» **DESCRIPTION OF THE TASK**:
Identify each line in the data below that contains the word "icon", and copy those lines out in full.

─── RECORDS SHOWN

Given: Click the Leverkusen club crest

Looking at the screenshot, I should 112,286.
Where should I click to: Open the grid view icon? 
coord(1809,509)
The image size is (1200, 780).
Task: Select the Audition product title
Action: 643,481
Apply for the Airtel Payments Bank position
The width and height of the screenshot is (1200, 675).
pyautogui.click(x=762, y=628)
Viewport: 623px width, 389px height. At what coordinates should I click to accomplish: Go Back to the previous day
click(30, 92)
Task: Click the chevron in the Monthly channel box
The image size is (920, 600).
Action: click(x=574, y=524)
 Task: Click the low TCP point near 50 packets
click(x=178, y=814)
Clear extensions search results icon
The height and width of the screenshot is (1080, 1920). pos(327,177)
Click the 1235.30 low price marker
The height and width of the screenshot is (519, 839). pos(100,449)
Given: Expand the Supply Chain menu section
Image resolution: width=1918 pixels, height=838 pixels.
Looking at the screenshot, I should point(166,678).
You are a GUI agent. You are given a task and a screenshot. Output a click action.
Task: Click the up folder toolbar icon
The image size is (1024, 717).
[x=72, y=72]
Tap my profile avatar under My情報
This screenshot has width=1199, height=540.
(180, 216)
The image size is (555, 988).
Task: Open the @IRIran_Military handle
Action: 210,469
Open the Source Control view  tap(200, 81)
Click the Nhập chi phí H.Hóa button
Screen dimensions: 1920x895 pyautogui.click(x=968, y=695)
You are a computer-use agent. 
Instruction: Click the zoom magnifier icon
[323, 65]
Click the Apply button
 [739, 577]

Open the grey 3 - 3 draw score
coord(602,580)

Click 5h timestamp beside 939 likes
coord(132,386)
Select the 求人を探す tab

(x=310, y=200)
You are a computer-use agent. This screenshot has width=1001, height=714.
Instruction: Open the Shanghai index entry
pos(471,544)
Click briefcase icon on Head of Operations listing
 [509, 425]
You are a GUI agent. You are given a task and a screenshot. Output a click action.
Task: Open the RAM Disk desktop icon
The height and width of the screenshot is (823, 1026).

──────

» **EXERCISE RESULT**:
Where should I click to: Open the grid view icon? 
Clear extensions search results icon
Task: Click the up folder toolbar icon
Instruction: Click the zoom magnifier icon
Click briefcase icon on Head of Operations listing
Task: Open the RAM Disk desktop icon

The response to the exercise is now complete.